● **Work to do**: Reproduce the material below, swapping every occurrence of "GUI agent" for "screen agent" and keeping everything else identical.

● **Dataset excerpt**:
** start **
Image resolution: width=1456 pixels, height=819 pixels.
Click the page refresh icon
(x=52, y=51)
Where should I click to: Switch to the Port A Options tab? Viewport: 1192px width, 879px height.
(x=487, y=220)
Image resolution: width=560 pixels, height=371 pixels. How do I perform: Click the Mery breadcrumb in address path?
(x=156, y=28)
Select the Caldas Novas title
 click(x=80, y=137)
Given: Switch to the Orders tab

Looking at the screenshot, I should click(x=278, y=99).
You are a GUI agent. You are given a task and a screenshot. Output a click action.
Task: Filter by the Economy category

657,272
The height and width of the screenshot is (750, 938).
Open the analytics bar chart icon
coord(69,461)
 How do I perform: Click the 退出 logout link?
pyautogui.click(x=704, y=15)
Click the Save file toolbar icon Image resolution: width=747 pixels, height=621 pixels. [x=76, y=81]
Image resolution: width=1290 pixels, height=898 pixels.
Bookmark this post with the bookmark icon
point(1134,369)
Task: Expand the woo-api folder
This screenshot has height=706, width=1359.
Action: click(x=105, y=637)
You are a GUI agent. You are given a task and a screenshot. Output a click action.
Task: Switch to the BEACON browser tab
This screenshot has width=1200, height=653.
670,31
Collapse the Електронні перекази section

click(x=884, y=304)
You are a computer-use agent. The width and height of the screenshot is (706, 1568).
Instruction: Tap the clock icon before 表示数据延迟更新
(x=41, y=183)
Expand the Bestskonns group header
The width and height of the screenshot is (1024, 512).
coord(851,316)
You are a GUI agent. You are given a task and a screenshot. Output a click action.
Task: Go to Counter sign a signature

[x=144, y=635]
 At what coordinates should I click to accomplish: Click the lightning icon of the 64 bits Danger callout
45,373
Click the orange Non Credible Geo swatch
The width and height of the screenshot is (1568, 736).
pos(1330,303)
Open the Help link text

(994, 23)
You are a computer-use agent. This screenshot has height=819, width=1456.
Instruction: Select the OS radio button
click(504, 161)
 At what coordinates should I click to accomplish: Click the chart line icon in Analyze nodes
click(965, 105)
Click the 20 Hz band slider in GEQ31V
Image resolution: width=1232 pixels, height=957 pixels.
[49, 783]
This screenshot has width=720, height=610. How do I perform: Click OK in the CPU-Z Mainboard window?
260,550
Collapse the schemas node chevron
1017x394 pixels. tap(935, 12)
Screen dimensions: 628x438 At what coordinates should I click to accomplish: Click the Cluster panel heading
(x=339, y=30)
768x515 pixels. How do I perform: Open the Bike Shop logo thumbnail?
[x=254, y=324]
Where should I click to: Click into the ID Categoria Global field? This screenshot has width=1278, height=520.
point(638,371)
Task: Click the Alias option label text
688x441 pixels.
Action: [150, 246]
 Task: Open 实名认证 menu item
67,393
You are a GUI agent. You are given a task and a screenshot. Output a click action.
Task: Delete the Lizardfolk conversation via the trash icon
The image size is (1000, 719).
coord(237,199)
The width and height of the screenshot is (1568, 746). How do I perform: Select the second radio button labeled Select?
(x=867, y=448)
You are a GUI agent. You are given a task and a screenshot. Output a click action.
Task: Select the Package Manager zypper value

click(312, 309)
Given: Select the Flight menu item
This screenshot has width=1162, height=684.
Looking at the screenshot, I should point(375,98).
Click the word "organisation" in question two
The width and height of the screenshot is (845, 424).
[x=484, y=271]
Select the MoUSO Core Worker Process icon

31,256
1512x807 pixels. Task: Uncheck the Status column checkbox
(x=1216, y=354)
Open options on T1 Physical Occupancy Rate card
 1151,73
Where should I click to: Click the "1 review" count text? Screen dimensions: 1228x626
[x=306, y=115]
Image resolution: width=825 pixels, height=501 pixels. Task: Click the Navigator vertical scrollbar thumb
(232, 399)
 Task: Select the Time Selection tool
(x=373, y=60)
** end **
● **Solution for this problem**:
Image resolution: width=1456 pixels, height=819 pixels.
Click the page refresh icon
(x=52, y=51)
Where should I click to: Switch to the Port A Options tab? Viewport: 1192px width, 879px height.
(x=487, y=220)
Image resolution: width=560 pixels, height=371 pixels. How do I perform: Click the Mery breadcrumb in address path?
(x=156, y=28)
Select the Caldas Novas title
 click(x=80, y=137)
Given: Switch to the Orders tab

Looking at the screenshot, I should click(x=278, y=99).
You are a screen agent. You are given a task and a screenshot. Output a click action.
Task: Filter by the Economy category

657,272
The height and width of the screenshot is (750, 938).
Open the analytics bar chart icon
coord(69,461)
 How do I perform: Click the 退出 logout link?
pyautogui.click(x=704, y=15)
Click the Save file toolbar icon Image resolution: width=747 pixels, height=621 pixels. [x=76, y=81]
Image resolution: width=1290 pixels, height=898 pixels.
Bookmark this post with the bookmark icon
point(1134,369)
Task: Expand the woo-api folder
This screenshot has height=706, width=1359.
Action: click(x=105, y=637)
You are a screen agent. You are given a task and a screenshot. Output a click action.
Task: Switch to the BEACON browser tab
This screenshot has width=1200, height=653.
670,31
Collapse the Електронні перекази section

click(x=884, y=304)
You are a computer-use agent. The width and height of the screenshot is (706, 1568).
Instruction: Tap the clock icon before 表示数据延迟更新
(x=41, y=183)
Expand the Bestskonns group header
The width and height of the screenshot is (1024, 512).
coord(851,316)
You are a screen agent. You are given a task and a screenshot. Output a click action.
Task: Go to Counter sign a signature

[x=144, y=635]
 At what coordinates should I click to accomplish: Click the lightning icon of the 64 bits Danger callout
45,373
Click the orange Non Credible Geo swatch
The width and height of the screenshot is (1568, 736).
pos(1330,303)
Open the Help link text

(994, 23)
You are a computer-use agent. This screenshot has height=819, width=1456.
Instruction: Select the OS radio button
click(504, 161)
 At what coordinates should I click to accomplish: Click the chart line icon in Analyze nodes
click(965, 105)
Click the 20 Hz band slider in GEQ31V
Image resolution: width=1232 pixels, height=957 pixels.
[49, 783]
This screenshot has width=720, height=610. How do I perform: Click OK in the CPU-Z Mainboard window?
260,550
Collapse the schemas node chevron
1017x394 pixels. tap(935, 12)
Screen dimensions: 628x438 At what coordinates should I click to accomplish: Click the Cluster panel heading
(x=339, y=30)
768x515 pixels. How do I perform: Open the Bike Shop logo thumbnail?
[x=254, y=324]
Where should I click to: Click into the ID Categoria Global field? This screenshot has width=1278, height=520.
point(638,371)
Task: Click the Alias option label text
688x441 pixels.
Action: [150, 246]
 Task: Open 实名认证 menu item
67,393
You are a screen agent. You are given a task and a screenshot. Output a click action.
Task: Delete the Lizardfolk conversation via the trash icon
The image size is (1000, 719).
coord(237,199)
The width and height of the screenshot is (1568, 746). How do I perform: Select the second radio button labeled Select?
(x=867, y=448)
You are a screen agent. You are given a task and a screenshot. Output a click action.
Task: Select the Package Manager zypper value

click(312, 309)
Given: Select the Flight menu item
This screenshot has width=1162, height=684.
Looking at the screenshot, I should point(375,98).
Click the word "organisation" in question two
The width and height of the screenshot is (845, 424).
[x=484, y=271]
Select the MoUSO Core Worker Process icon

31,256
1512x807 pixels. Task: Uncheck the Status column checkbox
(x=1216, y=354)
Open options on T1 Physical Occupancy Rate card
 1151,73
Where should I click to: Click the "1 review" count text? Screen dimensions: 1228x626
[x=306, y=115]
Image resolution: width=825 pixels, height=501 pixels. Task: Click the Navigator vertical scrollbar thumb
(232, 399)
 Task: Select the Time Selection tool
(x=373, y=60)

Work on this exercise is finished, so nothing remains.